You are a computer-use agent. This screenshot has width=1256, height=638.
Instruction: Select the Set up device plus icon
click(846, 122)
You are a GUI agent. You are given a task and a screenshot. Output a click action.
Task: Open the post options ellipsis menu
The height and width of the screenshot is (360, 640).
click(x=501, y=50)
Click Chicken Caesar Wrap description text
══════════
Your objective: Copy all lines of the records in which the string "agent" can be found.

Answer area:
You are a computer-use agent. This screenshot has width=1256, height=638.
You are a GUI agent. You are given a task and a screenshot. Output a click action.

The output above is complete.